Source excerpt:
----------------
# Potash



## endrow (Dec 15, 2011)

http://www.agweb.com/article/potash-supplier-group-will-only-sign-china-contracts-for-2016-blmg/


----------



## RockyHill (Apr 24, 2013)

the link didn't work

Shelia


----------



## somedevildawg (Jun 20, 2011)

Nope, me neither


----------



## Swv.farmer (Jan 2, 2016)

Nope didn't see a thing.


----------



## Tim/South (Dec 12, 2011)

Was this it?

http://www.agweb.com/article/potash-supplier-group-will-only-sign-china-contracts-for-2016-blmg/


----------



## glasswrongsize (Sep 15, 2015)

Tim/South said:


> Was this it?
> 
> http://www.agweb.com/article/potash-supplier-group-will-only-sign-china-contracts-for-2016-blmg/


It appears to be the same link. His has an extra "m/" at the posterior. Maybe a mod or OP can fix it.
----------------
Recorded information:
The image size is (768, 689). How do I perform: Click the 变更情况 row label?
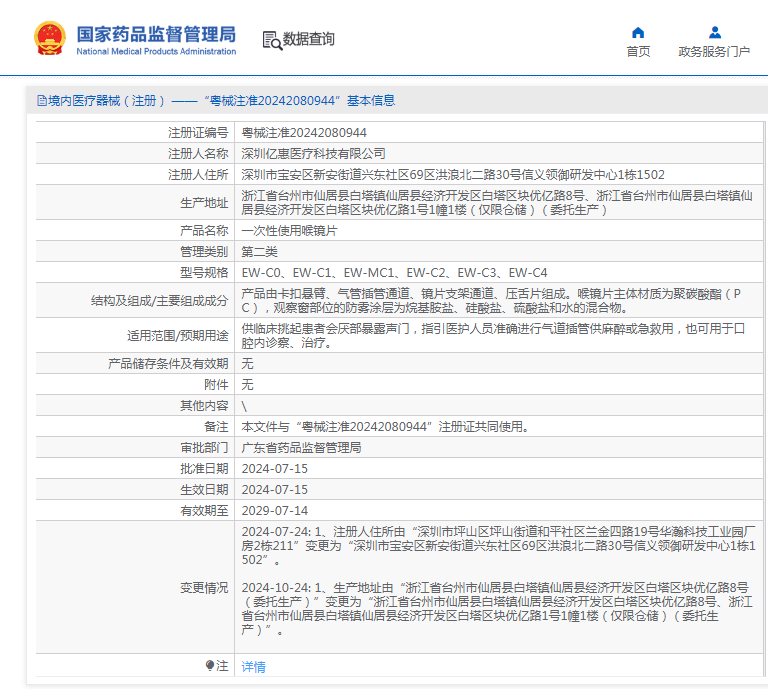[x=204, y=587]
----------------
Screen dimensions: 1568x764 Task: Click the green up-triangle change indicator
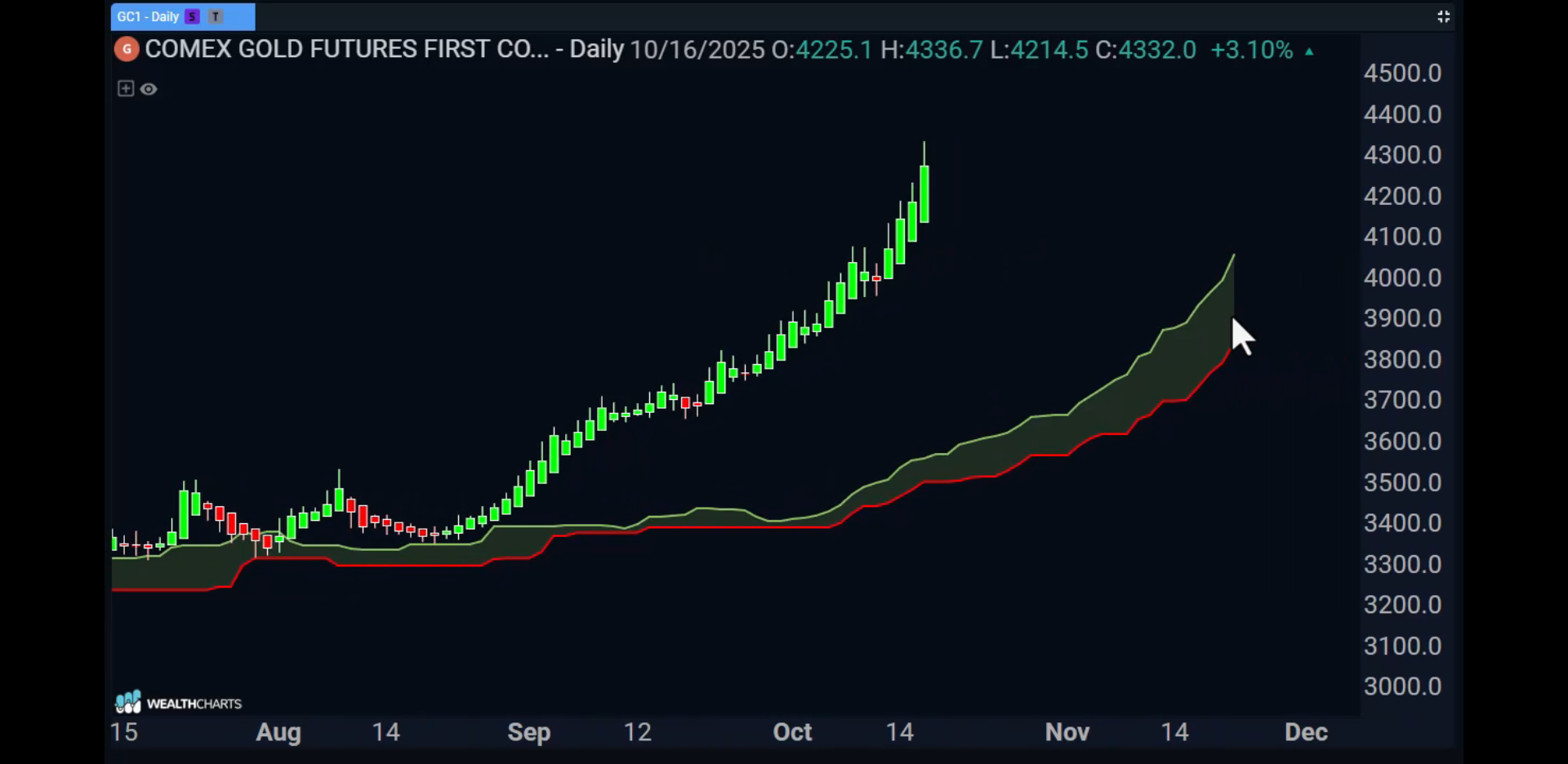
----------------
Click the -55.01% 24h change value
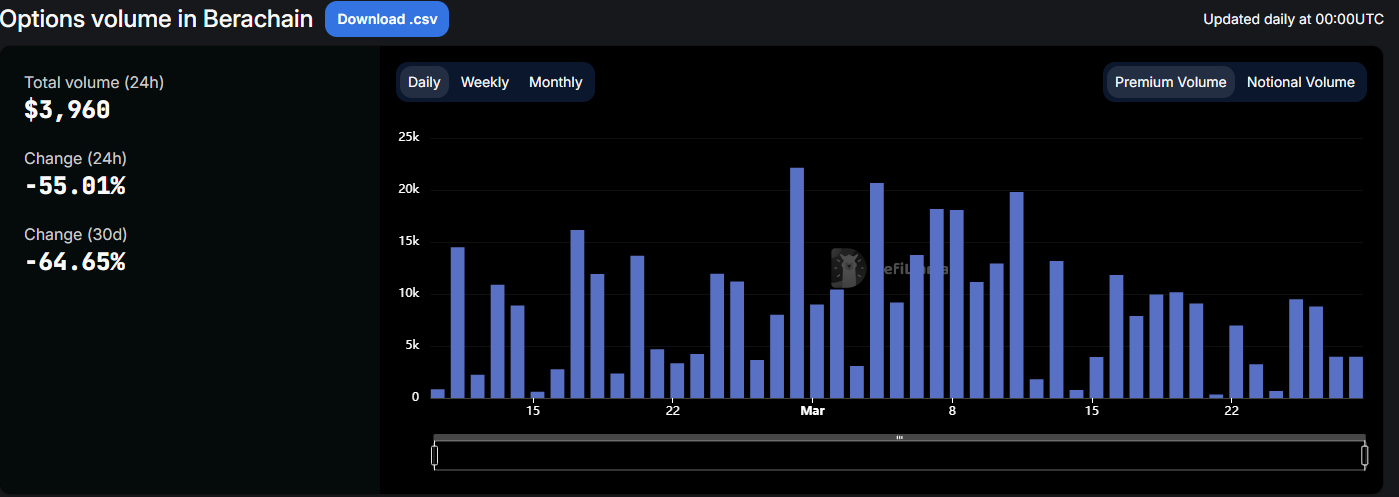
----------------
Directive 1: In the potash forum thread, reproduce the passage between "## glasswrongsize (Sep" and "can fix it.", inclusive, replacing "posterior" with "end".
Directive 2: Carry on the potash forum thread from the point where it stops.

Task output 1:
## glasswrongsize (Sep 15, 2015)

Tim/South said:


> Was this it?
> 
> http://www.agweb.com/article/potash-supplier-group-will-only-sign-china-contracts-for-2016-blmg/


It appears to be the same link. His has an extra "m/" at the end. Maybe a mod or OP can fix it.

Task output 2:
73, Mark


----------



## mlappin (Jun 25, 2009)

glasswrongsize said:


> It appears to be the same link. His has an extra "m/" at the posterior. Maybe a mod or OP can fix it.
> 
> 73, Mark


Fixed


----------



## Three44s (May 21, 2016)

My soil is actually borderline too high in K but that said, I don't like the precident this sort of dealing lays for any nutrient in the future.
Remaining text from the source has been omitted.